EXERCISE REQUIREMENTS —
Wherever the line with "298x168 pixels. At" sits in the listing below, transcribe from it up to and including the line with "You are a computer-use agent. Screen dimensions: 510x476", exactly, and leave the remaining lines out.

[Opening DATA RECORDS section]

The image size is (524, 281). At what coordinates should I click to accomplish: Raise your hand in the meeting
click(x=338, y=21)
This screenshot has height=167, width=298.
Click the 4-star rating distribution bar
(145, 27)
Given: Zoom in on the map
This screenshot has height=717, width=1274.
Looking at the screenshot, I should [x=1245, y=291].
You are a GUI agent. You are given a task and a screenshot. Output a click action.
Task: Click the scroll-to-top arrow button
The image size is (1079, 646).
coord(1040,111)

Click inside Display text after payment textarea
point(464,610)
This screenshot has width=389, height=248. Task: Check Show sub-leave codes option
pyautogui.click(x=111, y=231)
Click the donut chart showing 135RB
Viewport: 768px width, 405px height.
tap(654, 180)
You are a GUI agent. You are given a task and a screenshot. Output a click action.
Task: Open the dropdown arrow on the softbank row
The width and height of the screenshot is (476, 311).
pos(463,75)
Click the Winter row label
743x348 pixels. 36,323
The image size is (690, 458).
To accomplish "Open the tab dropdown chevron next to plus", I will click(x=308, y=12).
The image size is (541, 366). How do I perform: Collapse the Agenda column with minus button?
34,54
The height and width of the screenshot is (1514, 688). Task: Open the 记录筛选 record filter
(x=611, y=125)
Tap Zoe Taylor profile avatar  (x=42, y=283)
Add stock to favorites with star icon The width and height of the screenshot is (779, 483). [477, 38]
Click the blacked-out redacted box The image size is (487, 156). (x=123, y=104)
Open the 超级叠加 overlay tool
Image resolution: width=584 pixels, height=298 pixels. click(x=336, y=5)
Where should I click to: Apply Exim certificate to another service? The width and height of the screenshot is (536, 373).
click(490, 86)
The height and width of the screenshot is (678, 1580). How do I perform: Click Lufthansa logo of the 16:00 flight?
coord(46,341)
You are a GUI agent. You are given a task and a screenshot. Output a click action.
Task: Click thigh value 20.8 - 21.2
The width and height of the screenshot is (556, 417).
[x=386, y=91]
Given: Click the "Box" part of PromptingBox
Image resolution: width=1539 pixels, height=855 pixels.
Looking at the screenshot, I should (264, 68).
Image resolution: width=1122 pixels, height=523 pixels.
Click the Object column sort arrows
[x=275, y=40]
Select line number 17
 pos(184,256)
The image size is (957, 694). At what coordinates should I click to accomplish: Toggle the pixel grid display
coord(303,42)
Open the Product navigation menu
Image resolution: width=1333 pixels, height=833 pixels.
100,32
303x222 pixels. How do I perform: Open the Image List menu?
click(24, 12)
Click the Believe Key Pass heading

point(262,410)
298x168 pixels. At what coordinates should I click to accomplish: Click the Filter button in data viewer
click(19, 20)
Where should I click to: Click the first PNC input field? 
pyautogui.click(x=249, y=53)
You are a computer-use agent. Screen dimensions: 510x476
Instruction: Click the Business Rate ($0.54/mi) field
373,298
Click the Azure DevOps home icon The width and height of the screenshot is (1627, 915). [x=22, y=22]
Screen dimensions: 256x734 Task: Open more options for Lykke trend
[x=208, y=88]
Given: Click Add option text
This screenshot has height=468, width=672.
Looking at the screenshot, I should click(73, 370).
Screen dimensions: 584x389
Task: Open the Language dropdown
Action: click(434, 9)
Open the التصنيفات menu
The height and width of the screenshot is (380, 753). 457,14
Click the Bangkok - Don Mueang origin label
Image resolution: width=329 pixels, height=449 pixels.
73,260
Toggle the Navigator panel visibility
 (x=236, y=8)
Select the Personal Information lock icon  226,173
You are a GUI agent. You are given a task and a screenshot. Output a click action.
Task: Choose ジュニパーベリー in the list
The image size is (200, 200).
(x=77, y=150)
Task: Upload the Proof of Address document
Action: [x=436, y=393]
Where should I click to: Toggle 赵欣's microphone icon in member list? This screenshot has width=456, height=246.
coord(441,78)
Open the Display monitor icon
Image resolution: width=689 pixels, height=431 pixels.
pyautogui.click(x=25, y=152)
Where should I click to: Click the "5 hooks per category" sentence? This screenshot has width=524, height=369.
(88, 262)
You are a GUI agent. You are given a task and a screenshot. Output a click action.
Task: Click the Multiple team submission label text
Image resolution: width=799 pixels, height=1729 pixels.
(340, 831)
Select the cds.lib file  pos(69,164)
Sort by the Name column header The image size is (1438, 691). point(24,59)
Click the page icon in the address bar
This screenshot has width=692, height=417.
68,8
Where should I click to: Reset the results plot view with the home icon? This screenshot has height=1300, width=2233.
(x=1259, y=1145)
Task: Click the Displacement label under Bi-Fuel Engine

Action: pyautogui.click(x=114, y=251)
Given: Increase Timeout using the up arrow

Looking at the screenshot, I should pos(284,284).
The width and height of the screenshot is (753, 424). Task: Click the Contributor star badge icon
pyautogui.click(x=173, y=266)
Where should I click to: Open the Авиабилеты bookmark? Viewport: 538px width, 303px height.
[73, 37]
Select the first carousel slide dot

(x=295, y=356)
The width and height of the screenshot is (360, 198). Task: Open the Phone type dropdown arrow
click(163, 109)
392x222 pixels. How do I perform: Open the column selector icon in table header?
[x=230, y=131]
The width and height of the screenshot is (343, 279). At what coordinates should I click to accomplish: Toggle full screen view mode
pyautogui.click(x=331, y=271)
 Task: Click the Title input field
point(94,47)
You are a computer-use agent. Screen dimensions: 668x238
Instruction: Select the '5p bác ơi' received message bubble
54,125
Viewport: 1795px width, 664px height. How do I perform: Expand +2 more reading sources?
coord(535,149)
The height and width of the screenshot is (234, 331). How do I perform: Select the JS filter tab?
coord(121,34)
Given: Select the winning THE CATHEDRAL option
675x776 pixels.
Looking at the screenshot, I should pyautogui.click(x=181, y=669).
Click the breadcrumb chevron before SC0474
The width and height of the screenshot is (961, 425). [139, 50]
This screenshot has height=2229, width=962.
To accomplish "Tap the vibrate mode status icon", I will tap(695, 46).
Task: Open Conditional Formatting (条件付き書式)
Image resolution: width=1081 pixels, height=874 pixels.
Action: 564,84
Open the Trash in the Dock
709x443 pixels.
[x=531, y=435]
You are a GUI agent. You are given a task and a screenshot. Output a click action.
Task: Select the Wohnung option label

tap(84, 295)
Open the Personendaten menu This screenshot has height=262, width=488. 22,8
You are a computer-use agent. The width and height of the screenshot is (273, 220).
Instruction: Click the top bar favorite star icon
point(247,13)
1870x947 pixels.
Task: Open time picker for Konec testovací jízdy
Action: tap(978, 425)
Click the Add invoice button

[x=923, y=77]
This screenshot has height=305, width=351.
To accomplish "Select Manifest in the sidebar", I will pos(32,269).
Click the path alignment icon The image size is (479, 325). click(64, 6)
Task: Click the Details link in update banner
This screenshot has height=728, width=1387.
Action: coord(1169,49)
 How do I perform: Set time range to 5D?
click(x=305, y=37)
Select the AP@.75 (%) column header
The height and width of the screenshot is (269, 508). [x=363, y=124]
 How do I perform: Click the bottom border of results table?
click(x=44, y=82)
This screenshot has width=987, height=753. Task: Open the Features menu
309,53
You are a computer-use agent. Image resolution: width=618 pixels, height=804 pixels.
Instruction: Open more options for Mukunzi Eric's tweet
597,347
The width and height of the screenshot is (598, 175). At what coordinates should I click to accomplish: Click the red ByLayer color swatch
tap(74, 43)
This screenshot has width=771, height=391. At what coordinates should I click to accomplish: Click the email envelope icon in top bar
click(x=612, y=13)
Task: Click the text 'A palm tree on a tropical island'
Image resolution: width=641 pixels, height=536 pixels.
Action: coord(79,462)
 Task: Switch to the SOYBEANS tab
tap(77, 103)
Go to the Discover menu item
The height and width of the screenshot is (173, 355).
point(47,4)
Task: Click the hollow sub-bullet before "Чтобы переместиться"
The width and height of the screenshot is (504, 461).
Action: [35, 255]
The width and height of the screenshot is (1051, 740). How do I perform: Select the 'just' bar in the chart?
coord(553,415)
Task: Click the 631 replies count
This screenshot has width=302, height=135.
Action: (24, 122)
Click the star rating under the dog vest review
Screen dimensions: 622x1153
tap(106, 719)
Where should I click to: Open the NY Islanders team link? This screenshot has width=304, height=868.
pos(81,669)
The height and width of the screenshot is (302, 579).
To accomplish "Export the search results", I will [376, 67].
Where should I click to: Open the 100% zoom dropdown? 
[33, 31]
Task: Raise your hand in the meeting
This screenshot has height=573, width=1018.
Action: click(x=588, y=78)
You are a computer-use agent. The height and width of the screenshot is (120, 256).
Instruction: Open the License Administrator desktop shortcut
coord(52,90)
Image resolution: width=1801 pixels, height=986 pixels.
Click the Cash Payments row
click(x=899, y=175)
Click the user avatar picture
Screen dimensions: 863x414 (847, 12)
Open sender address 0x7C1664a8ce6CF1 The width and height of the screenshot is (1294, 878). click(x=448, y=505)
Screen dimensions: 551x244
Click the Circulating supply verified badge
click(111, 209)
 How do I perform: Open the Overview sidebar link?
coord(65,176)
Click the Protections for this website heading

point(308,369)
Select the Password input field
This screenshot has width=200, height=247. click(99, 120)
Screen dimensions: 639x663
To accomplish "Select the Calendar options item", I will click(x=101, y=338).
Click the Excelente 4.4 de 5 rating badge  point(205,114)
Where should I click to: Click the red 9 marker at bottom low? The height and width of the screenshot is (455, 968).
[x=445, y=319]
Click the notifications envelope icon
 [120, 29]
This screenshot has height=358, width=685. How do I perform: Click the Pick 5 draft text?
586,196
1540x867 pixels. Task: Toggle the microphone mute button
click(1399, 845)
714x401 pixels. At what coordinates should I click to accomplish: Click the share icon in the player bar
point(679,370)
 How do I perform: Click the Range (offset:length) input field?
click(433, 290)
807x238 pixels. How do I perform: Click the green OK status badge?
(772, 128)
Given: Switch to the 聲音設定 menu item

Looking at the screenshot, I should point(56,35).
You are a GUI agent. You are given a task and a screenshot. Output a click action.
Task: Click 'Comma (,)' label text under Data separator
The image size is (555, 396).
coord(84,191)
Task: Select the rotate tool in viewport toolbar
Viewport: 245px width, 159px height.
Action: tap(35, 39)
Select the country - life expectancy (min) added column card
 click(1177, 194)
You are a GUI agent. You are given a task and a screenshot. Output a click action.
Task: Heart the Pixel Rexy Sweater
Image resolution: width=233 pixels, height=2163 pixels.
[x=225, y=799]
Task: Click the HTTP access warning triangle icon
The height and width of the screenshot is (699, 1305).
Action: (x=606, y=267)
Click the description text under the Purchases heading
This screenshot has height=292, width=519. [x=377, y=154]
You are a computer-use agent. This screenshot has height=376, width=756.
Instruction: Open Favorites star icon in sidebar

[Closing DATA RECORDS section]

SOLUTION FOR THIS EXERCISE —
298x168 pixels. At what coordinates should I click to accomplish: Click the Filter button in data viewer
click(19, 20)
Where should I click to: Click the first PNC input field? 
pyautogui.click(x=249, y=53)
You are a computer-use agent. Screen dimensions: 510x476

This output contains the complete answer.